Trump administration admits data error in New York Medicaid fraud probe
A federal Medicaid fraud probe in New York leaned on a bad figure: 5 million personal-care users, not about 450,000. The correction undercuts a high-stakes fraud claim.

A federal Medicaid fraud probe in New York leaned on a bad figure: the Trump administration said about 5 million people used personal care services last year, then corrected the number to about 450,000. That gap, which CMS now says came from a billing-code mistake and a refined methodology, undercut the administration’s public case that New York’s Medicaid program was awash in abuse.
The error matters because New York’s Medicaid enrollment reached 6,658,906 in February 2026, according to the state Department of Health. The corrected 450,000 figure amounts to roughly 6% to 7% of enrollees, a far cry from the implication that nearly the entire program had tapped personal care services. CMS has said the probe remains open despite the correction.

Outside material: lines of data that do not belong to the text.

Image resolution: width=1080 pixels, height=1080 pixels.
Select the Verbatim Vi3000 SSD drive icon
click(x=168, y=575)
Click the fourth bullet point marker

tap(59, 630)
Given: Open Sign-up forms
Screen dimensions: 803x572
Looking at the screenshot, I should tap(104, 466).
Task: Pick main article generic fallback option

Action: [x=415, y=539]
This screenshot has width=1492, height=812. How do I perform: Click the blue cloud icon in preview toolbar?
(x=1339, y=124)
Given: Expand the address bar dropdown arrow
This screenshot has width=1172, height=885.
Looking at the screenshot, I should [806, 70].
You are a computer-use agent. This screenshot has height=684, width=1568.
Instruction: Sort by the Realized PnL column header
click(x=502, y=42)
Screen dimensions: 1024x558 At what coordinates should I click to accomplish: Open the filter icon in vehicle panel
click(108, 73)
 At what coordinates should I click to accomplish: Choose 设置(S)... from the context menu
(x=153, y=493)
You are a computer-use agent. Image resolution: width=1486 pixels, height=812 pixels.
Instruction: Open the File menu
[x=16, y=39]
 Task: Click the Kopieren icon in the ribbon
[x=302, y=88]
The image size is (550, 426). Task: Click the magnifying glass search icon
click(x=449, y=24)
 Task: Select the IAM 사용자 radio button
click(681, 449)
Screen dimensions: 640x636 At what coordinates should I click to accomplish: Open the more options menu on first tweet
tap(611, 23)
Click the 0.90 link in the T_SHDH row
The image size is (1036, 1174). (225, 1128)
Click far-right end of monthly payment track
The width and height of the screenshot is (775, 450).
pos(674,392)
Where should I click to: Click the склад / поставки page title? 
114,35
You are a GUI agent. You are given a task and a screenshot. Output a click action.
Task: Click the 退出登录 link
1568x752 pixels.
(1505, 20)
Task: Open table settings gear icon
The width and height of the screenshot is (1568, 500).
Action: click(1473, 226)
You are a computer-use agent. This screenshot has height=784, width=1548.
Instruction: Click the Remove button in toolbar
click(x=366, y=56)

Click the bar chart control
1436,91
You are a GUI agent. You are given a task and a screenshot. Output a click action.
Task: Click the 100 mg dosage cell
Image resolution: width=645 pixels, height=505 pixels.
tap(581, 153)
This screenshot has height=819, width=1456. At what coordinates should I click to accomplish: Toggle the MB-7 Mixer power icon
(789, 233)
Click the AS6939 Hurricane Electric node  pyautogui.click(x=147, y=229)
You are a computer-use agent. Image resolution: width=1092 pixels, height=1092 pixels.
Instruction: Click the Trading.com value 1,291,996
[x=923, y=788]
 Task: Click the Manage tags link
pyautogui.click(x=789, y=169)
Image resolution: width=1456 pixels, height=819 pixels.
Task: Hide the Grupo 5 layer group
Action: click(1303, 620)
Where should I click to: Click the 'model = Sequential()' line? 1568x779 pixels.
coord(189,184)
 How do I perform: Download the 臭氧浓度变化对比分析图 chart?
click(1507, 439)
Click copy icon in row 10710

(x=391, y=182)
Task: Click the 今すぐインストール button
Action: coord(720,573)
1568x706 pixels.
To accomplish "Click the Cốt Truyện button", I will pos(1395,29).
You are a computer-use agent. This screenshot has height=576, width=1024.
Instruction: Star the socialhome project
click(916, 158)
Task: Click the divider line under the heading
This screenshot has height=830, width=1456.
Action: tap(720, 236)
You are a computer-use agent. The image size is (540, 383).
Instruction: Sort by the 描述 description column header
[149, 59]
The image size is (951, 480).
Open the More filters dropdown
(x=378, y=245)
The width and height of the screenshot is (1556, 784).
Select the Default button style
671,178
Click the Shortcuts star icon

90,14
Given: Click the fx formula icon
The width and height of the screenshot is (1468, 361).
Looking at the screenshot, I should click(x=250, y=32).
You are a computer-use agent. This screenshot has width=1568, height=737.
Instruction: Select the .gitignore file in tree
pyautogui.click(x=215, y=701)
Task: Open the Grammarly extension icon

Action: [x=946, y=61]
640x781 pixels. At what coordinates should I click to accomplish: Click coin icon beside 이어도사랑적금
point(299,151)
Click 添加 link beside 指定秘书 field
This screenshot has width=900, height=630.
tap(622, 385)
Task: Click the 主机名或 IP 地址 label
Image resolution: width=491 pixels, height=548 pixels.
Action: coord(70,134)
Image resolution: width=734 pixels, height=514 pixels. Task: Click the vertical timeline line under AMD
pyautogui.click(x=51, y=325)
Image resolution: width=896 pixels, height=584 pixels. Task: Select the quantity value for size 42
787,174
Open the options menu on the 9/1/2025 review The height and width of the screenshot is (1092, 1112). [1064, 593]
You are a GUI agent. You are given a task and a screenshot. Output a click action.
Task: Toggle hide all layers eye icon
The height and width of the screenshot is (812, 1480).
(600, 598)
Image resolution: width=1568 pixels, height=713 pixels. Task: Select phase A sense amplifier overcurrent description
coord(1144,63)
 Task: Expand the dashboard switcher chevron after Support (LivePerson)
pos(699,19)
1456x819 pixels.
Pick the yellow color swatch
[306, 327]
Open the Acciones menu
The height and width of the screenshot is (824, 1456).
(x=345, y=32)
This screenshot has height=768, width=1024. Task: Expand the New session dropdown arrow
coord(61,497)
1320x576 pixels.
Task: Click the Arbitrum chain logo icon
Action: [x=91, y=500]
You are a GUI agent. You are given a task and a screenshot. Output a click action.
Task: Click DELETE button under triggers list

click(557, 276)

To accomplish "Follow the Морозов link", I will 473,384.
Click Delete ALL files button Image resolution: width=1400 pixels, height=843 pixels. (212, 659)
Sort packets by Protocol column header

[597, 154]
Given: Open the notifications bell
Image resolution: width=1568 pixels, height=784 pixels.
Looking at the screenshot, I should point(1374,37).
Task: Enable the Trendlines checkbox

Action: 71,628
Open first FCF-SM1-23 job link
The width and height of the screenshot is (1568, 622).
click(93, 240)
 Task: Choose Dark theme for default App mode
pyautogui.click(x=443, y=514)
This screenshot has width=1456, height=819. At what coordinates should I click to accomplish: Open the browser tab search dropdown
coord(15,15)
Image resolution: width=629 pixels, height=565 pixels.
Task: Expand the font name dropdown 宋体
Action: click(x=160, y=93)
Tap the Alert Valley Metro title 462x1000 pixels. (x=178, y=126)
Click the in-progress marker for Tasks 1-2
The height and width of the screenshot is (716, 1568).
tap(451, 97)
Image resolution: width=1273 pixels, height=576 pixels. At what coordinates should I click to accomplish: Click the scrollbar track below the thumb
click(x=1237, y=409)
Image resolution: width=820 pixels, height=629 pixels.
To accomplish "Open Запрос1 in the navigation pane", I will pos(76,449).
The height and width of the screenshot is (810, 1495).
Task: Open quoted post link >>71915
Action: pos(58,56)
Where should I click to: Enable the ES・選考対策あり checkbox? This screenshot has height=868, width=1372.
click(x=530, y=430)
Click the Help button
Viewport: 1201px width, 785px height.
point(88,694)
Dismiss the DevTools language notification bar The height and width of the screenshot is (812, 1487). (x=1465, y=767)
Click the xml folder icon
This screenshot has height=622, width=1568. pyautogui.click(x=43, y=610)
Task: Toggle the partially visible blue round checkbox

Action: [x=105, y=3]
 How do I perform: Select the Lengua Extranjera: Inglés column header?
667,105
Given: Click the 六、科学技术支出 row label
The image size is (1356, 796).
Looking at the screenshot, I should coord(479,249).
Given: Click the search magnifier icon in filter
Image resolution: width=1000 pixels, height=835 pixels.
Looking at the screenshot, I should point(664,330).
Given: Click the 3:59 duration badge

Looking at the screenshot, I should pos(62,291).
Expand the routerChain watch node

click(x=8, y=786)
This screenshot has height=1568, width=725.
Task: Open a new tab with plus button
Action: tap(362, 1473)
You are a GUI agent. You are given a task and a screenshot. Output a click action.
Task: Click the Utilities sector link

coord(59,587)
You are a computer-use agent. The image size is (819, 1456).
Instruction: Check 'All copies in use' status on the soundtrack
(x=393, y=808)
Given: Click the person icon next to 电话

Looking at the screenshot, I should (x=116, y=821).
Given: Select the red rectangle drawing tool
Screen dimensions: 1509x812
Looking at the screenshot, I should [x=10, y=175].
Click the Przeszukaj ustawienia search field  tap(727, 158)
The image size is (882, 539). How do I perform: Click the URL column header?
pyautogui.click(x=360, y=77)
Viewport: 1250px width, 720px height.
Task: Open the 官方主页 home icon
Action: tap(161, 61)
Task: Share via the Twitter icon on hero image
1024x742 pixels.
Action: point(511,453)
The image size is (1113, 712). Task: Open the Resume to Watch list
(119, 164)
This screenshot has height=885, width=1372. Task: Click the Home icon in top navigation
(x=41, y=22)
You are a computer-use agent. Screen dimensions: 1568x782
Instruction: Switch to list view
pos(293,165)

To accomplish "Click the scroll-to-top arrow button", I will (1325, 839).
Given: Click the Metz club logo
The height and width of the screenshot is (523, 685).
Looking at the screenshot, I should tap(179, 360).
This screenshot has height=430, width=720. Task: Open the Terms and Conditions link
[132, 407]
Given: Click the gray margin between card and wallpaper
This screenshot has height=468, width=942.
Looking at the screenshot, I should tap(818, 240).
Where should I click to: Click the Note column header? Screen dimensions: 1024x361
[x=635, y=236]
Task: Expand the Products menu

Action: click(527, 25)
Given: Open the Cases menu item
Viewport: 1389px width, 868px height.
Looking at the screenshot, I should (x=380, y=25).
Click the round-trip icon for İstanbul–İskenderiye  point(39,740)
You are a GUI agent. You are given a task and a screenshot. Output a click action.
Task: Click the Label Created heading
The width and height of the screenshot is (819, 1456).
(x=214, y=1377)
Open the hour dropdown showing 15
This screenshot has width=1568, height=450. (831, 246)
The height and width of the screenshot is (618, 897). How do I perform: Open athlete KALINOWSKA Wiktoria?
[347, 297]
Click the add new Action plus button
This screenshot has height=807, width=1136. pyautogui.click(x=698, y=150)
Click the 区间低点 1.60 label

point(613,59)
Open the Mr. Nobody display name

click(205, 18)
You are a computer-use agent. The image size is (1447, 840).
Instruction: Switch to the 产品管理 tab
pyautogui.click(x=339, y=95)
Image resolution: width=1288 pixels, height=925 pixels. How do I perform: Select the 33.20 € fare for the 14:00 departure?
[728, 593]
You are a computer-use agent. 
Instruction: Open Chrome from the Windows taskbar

The misfire landed inside a broader confrontation over New York’s huge health program. In its March 3 letter to Gov. Kathy Hochul, the Centers for Medicare & Medicaid Services said the state’s Medicaid spending topped $90 billion a year, with average spending of $12,528 per beneficiary, 36% above the national average. The agency also said New York’s spending per resident was nearly 80% higher than the national average and raised concerns about personal care, home health, adult day care, non-emergency medical transportation and behavioral health services.
For New York officials, the mistake is more than an embarrassment. It gives Albany fresh ammunition to argue that federal regulators moved too fast and too publicly before checking the state’s own billing rules. The New York State Office of the Medicaid Inspector General says it is responsible for preventing, detecting, investigating and recovering improperly expended Medicaid funds, working with the state health department, the HHS Office of Inspector General and the New York State Attorney General’s Medicaid Fraud Control Unit.
The episode also carries wider stakes for Medicaid enforcement and public confidence. Michael Kinnucan, a senior health policy adviser at the Fiscal Policy Institute, said, “These numbers could have been cleared up in a phone call, so it’s really slapdash.” His criticism captures the risk for Washington: when federal accusations rest on weak data, they can blur the line between legitimate oversight and overreach, strain state-federal trust and weaken the credibility of future anti-fraud efforts.
New York’s large home health and personal care workforce makes the dispute even more consequential. A fight over service counts is also a fight over labor, budgets and how the public judges one of the country’s largest Medicaid programs. When top officials turn a data problem into a fraud case, the political damage can outlast the correction.